Instructions for the task.
Copy nothing from the entries below except the lines from the one containing "Open the Wilkinson-Hodkiewicz company link" through the one containing "Open the Trading page", and copy those exactly.

*** Opening of Extracted material ***

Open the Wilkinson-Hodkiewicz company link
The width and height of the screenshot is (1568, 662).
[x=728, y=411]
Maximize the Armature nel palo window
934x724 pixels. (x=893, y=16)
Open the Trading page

*** Close of Extracted material ***
*** Opening of Extracted material ***

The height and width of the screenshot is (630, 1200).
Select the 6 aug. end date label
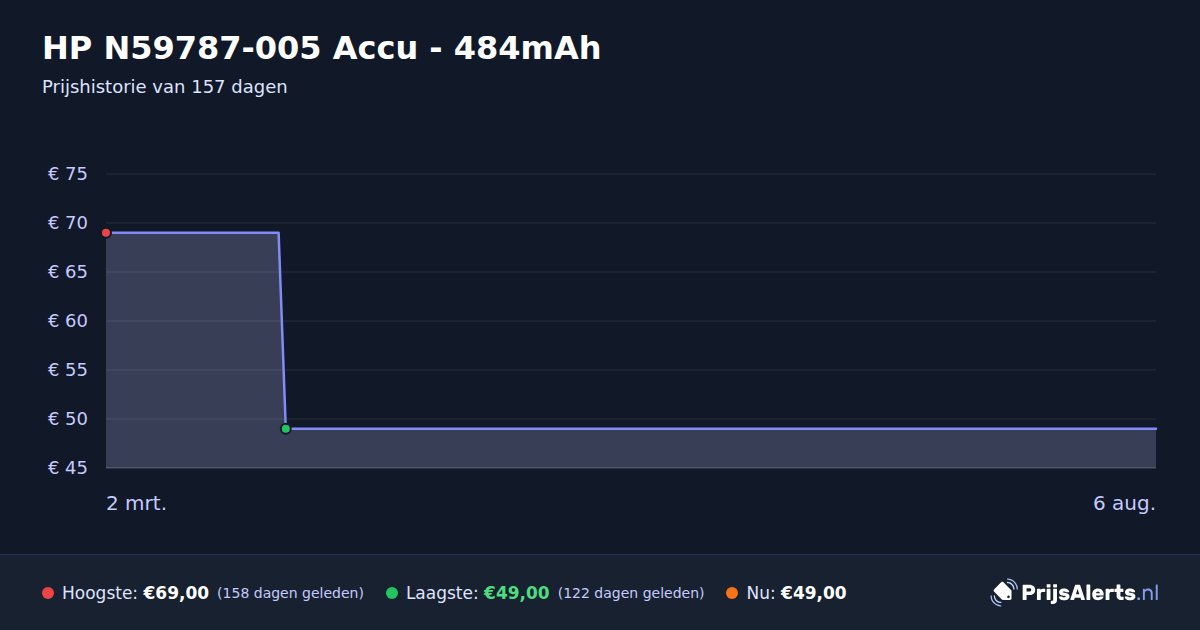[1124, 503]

*** Close of Extracted material ***

Reply.
Open the Wilkinson-Hodkiewicz company link
The width and height of the screenshot is (1568, 662).
[x=728, y=411]
Maximize the Armature nel palo window
934x724 pixels. (x=893, y=16)
Open the Trading page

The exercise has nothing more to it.